Impacts from the conflict in Ukraine

Throughout 2023, the Company and the Group in general fully complied with the provisions of CONSOB Warning Notice no. 3/2022 regarding restrictive measures adopted by the EU against Russia in response to the latter's military aggression against Ukraine.

The Group's income and financial situation has been impacted by the continued Ukrainian-Russian conflict, due to the increase in the prices of electricity, gas and raw materials used, however, never experiencing reductions and/or unavailability of raw materials or curtailment of energy sources such as to impact production activities.

For the sake of completeness, it should be noted that the direct effects of the Israeli-Palestinian conflict on the Group's financial position, results and cash flows are also substantially modest.

EVENTS AFTER YEAR END

On 21 February 2024, NDT signed a 36-monthfixed-rate unsecured loan with BPER Banca S.p.A. for € 2 million to finance industrial investments.

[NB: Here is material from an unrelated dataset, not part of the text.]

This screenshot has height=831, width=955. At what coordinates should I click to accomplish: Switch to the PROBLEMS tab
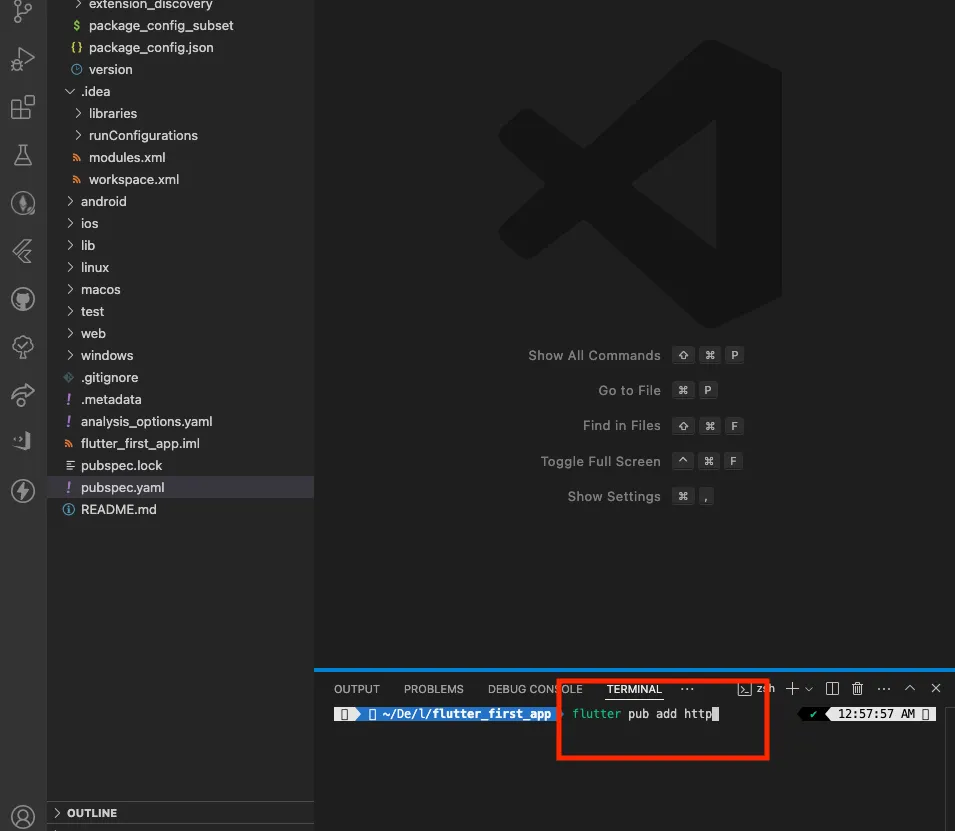(x=433, y=689)
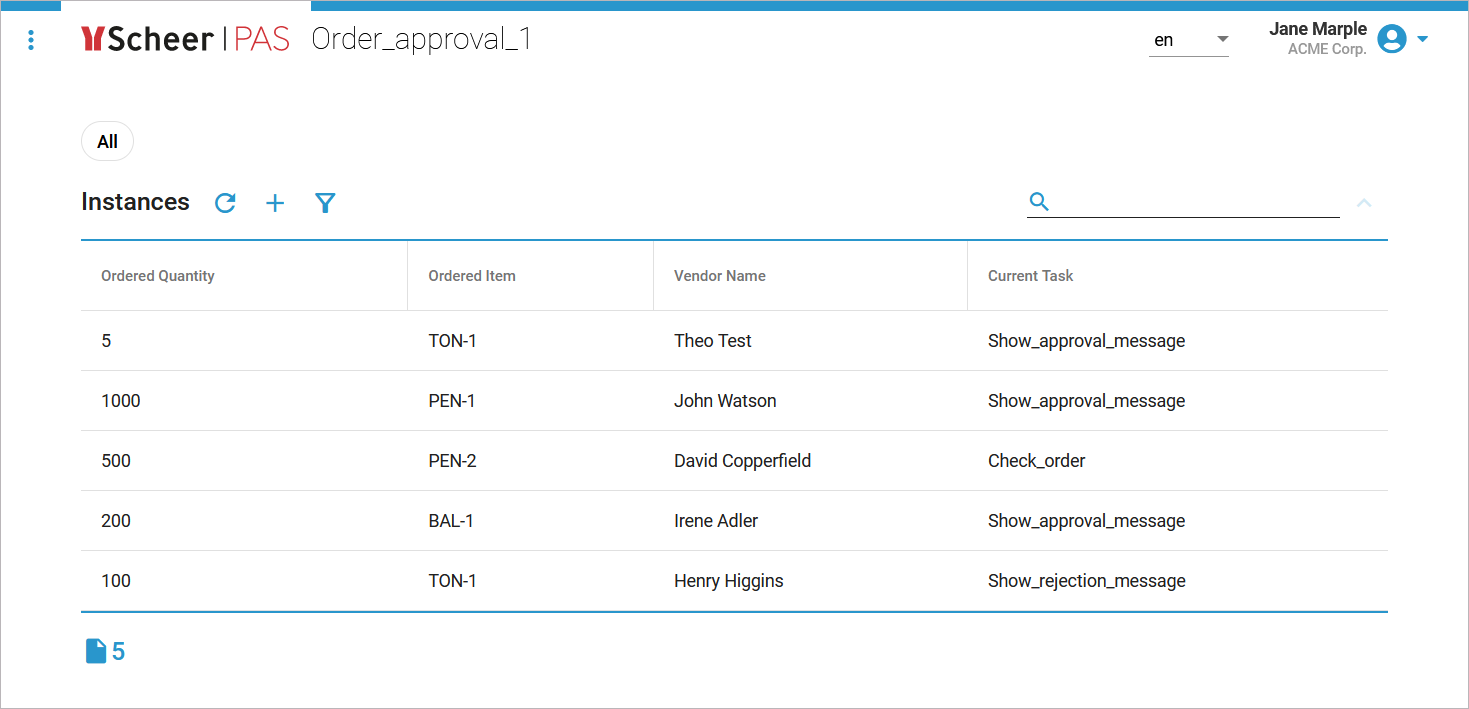Select the All filter chip
1469x709 pixels.
107,142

Regarding the subsidiary BEG, it should be noted that the bioliquid power plant is included in the framework of supporting energy production from renewable sources under the ordinary incentive policy, as well as the so-called "minimum guaranteed prices" system, which is triggered if the ordinary incentive system falls short of covering the fixed costs and variable costs for energy production. Following the conversion into law of the so-called Energy Security Decree in February 2024, BEG will be able to benefit from the "minimum guaranteed prices" system even beyond the ordinary incentive period and until a system for contracting production capacity fueled by sustainable bioliquids is established, in any case, no later than 31 December 2025.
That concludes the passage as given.